How-to-Make-Fantasy-Football-a-Legit-Side-Business

Fantasy sports is a growing industry in North America. In 2015, 56.8 million people in the United States and Canada participated, investing a whopping average of $465.

While these numbers account for every type of fantasy sport, an overwhelming 73% of these players are making bets within their fantasy football leagues.

The History of Fantasy Football.

The first fantasy sports venture was started because of football, in fact.

In 1962, Bill Winkenbach and a few friends, who were part of the Oakland Raiders Organization, decided upon the basic rules of fantasy football. The next year, the first draft was made. Six years later, the first public fantasy football league opened for the customers at the Kings X Sports Bar in Oakland.

Fast-forward to 1999, and Yahoo! Inc. started offering the Fantasy Sports Trade Association, a free fantasy sports system. FanDuel, one of the most popular fantasy football sites today, wasn’t founded until 2009, and in 2011, the second highest-ranking site, DraftKings, started operation.

Why Fantasy Football Has Taken Off.

Fantasy Football Side Business and How to Make Money Playing Fantasy Football

Participants in fantasy football buy $800 million worth of fantasy football media products each year, including television channels and magazines that provide information about it.

There’s an exploding industry powering the fantasy sports industry. For research, participants watch games, read up about how their favorite players and teams are doing, look at opinions from trustworthy commentators, discuss the sport on forums, and use online mathematical tools to determine the possible outcomes for their leagues.

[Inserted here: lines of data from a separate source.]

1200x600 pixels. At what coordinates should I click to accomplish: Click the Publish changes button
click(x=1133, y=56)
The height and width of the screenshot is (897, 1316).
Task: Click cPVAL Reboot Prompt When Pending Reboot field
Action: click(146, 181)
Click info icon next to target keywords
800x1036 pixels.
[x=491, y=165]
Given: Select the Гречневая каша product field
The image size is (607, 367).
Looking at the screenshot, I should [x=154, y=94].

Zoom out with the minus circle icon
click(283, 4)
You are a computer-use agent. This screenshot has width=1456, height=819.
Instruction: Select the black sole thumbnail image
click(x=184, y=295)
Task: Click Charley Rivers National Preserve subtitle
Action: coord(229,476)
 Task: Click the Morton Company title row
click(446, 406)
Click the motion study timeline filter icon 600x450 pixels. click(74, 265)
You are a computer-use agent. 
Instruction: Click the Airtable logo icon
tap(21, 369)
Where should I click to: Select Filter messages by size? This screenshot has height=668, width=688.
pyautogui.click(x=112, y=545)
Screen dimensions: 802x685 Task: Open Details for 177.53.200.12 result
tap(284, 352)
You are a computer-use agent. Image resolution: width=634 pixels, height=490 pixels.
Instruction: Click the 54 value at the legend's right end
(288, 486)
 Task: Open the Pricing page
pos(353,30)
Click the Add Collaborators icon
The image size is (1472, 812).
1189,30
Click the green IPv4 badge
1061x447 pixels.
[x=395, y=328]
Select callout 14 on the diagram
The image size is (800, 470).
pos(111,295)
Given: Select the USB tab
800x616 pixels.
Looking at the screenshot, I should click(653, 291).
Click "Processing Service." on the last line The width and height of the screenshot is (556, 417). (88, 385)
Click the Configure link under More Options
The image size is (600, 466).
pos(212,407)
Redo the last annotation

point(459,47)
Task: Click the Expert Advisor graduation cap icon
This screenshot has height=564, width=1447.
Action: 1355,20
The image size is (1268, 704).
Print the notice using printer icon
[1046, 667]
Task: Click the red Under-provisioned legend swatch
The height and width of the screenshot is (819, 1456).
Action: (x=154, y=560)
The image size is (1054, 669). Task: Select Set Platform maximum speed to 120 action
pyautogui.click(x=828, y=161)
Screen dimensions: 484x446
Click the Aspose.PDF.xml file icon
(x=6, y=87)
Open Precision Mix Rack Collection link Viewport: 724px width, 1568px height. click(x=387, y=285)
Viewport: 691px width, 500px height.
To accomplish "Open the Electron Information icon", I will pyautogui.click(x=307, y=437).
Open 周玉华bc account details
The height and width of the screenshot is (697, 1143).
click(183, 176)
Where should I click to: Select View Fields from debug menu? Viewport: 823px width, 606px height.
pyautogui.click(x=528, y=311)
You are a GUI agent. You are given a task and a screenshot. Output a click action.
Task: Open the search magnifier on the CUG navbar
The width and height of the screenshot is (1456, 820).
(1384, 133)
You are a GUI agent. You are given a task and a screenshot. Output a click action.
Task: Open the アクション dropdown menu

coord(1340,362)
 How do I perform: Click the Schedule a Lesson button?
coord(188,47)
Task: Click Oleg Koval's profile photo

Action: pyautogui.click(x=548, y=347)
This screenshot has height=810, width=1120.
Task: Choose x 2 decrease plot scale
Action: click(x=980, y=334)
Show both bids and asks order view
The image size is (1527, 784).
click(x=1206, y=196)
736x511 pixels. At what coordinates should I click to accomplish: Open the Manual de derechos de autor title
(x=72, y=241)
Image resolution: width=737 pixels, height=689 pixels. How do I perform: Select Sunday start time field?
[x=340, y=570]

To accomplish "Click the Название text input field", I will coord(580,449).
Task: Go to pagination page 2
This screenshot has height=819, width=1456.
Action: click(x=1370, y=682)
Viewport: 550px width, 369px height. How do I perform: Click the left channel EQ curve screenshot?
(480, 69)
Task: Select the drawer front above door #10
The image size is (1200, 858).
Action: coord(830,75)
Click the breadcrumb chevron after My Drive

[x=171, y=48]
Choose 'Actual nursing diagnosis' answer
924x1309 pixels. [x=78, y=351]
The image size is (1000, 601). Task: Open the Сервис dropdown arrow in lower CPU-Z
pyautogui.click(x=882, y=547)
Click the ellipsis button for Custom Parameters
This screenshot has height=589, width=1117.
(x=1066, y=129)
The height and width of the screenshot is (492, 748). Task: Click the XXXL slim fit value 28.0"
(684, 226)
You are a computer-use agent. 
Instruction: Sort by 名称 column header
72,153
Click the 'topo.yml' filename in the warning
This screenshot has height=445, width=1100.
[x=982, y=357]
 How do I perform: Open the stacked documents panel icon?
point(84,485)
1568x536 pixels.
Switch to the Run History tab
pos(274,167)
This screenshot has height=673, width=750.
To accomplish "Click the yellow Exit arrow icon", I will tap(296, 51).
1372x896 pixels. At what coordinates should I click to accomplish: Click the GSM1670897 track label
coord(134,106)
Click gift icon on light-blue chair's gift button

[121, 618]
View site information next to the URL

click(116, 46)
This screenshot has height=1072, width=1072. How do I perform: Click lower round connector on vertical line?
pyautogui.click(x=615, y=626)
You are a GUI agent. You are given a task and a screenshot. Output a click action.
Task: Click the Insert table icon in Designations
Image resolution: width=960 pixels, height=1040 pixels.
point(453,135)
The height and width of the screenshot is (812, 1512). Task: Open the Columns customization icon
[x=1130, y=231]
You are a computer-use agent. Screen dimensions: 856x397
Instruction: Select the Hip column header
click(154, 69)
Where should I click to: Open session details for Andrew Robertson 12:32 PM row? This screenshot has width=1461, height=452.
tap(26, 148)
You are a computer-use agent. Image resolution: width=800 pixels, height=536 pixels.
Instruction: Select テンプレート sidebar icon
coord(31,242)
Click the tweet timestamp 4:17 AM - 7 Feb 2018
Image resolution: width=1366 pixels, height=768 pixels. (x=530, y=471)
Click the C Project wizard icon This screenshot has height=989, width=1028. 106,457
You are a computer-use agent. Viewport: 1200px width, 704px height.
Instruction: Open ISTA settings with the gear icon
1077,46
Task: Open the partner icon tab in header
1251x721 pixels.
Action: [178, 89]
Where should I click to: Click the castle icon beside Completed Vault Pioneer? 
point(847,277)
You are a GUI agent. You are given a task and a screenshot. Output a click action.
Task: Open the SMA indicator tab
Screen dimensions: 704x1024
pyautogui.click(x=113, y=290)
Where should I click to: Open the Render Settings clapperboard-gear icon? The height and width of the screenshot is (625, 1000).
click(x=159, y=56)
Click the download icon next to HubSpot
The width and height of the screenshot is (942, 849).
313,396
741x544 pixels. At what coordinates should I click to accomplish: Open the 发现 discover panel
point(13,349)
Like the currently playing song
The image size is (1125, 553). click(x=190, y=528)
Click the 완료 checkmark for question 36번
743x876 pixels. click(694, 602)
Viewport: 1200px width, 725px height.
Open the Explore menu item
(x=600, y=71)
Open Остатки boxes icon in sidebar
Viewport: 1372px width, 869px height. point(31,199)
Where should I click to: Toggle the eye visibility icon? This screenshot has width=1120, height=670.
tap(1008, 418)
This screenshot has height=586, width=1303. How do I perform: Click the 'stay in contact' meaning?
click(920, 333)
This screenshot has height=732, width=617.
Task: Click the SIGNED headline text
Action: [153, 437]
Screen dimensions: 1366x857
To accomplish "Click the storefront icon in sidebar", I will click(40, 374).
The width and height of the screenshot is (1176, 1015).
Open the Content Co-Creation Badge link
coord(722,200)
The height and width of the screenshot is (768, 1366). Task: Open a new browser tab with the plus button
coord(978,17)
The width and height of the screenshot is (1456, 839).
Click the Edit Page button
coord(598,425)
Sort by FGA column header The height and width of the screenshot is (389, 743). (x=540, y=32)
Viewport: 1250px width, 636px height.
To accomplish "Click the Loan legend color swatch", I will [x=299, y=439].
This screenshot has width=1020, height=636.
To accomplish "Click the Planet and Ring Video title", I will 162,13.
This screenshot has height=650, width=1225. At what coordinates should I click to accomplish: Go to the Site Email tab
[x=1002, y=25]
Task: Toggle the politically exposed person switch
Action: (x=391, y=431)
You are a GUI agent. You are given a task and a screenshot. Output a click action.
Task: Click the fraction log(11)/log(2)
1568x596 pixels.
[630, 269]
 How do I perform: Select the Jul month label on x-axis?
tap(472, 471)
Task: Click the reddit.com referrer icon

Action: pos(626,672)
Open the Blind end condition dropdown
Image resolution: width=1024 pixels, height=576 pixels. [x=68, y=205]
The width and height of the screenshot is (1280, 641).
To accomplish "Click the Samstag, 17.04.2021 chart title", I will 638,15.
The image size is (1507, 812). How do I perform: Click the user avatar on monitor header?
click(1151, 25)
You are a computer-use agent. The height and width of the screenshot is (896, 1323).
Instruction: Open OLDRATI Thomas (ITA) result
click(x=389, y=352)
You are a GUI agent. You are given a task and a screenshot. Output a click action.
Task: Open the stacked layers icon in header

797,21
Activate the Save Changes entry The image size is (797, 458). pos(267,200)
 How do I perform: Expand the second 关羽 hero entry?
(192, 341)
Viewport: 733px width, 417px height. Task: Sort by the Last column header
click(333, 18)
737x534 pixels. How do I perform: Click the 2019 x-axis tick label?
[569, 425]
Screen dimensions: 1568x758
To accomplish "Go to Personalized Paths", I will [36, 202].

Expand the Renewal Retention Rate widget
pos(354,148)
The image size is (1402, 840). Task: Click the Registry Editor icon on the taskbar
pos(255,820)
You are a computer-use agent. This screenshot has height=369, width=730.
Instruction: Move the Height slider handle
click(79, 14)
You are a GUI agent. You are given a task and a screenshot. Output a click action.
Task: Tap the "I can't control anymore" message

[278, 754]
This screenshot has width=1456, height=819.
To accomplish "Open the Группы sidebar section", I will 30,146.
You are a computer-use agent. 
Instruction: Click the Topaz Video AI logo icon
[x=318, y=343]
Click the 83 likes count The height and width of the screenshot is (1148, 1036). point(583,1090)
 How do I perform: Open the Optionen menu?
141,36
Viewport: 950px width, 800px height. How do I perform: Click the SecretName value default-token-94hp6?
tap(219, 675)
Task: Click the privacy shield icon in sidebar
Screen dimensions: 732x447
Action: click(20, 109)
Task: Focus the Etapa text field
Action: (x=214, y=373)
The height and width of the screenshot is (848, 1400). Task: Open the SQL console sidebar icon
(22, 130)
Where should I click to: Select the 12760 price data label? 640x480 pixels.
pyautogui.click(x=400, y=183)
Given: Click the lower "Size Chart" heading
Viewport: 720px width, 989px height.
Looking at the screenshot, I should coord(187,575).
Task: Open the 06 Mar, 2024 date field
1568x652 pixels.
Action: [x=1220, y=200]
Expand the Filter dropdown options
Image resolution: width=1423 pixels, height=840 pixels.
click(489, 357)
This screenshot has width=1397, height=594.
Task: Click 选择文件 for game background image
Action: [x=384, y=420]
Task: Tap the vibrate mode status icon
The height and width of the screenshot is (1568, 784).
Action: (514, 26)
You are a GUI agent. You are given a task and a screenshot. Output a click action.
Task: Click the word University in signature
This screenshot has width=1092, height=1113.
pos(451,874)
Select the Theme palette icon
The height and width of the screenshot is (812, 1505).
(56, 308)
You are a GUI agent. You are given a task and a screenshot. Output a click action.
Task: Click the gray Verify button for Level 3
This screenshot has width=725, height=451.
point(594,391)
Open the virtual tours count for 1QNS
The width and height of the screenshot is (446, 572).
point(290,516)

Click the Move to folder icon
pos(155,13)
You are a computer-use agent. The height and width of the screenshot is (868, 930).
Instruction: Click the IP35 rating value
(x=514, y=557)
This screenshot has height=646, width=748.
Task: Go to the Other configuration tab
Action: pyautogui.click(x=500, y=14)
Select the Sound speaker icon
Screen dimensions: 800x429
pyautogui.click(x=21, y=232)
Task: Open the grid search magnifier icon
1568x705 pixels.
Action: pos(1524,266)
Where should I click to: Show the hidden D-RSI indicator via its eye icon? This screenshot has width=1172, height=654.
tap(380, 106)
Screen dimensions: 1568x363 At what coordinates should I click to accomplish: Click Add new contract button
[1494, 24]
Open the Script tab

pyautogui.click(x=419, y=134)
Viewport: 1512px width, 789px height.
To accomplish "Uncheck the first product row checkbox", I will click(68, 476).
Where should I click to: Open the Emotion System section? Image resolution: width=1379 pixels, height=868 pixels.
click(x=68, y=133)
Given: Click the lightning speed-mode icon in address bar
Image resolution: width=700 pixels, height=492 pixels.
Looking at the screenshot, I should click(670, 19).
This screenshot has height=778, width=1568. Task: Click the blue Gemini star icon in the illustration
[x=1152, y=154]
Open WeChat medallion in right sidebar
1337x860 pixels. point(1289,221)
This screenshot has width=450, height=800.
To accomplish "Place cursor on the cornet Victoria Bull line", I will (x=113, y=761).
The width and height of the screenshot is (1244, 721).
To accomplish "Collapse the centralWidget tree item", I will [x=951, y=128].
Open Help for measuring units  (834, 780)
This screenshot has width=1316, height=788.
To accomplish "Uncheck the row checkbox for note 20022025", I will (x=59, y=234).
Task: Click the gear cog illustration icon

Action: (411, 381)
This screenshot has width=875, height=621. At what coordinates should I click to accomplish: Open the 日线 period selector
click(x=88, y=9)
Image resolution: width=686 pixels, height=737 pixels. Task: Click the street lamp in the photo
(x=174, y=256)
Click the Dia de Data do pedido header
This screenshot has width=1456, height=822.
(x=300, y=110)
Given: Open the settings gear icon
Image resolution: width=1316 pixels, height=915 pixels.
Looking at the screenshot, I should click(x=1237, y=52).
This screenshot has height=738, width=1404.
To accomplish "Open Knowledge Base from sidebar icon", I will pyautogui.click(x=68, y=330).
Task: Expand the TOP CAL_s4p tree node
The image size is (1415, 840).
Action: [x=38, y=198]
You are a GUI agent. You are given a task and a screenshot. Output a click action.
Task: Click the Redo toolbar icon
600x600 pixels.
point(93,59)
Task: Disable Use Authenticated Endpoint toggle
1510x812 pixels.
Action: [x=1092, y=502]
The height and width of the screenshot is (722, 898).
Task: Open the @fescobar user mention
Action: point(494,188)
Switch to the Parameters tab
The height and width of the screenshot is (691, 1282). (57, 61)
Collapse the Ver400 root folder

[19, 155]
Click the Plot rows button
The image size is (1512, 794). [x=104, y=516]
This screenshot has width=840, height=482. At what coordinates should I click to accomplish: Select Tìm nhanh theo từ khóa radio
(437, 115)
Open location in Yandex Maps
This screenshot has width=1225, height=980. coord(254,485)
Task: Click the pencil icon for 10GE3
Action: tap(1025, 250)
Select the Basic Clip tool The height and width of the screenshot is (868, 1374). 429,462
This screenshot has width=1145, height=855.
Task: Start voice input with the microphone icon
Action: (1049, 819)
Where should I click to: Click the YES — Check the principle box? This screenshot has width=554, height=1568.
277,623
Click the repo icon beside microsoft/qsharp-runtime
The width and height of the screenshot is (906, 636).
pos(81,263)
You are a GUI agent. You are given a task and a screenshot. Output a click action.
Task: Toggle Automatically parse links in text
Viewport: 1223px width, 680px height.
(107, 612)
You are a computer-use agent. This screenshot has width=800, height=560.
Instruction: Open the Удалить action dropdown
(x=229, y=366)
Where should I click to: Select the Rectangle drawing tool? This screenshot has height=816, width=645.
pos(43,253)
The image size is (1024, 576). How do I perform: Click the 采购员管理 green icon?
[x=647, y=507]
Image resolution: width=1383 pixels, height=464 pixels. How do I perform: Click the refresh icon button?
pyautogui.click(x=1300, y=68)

Fantasy football’s popularity outshines that of other sports for a few reasons. First, it’s easy to follow. There is a wealth of football stats and data out there online, on television, in newspapers, and on social media.

Fans can get information anywhere, anytime, and chat with one another easily through online forums and chat platforms specifically designed for fantasy footballers. Plus, the season is short, lasting for only a few months. Other sports like basketball and baseball, run for much longer and are a larger investment of time.

How to Make Fantasy Football a Side Business.

If you want to make fantasy football as a legitimate side business, you’ll need to get serious. For starters, there are many different websites you can check out and you’ll likely want to have many different games and seasons of varying durations going on at a time, if you hope to generate some serious revenue with the sport.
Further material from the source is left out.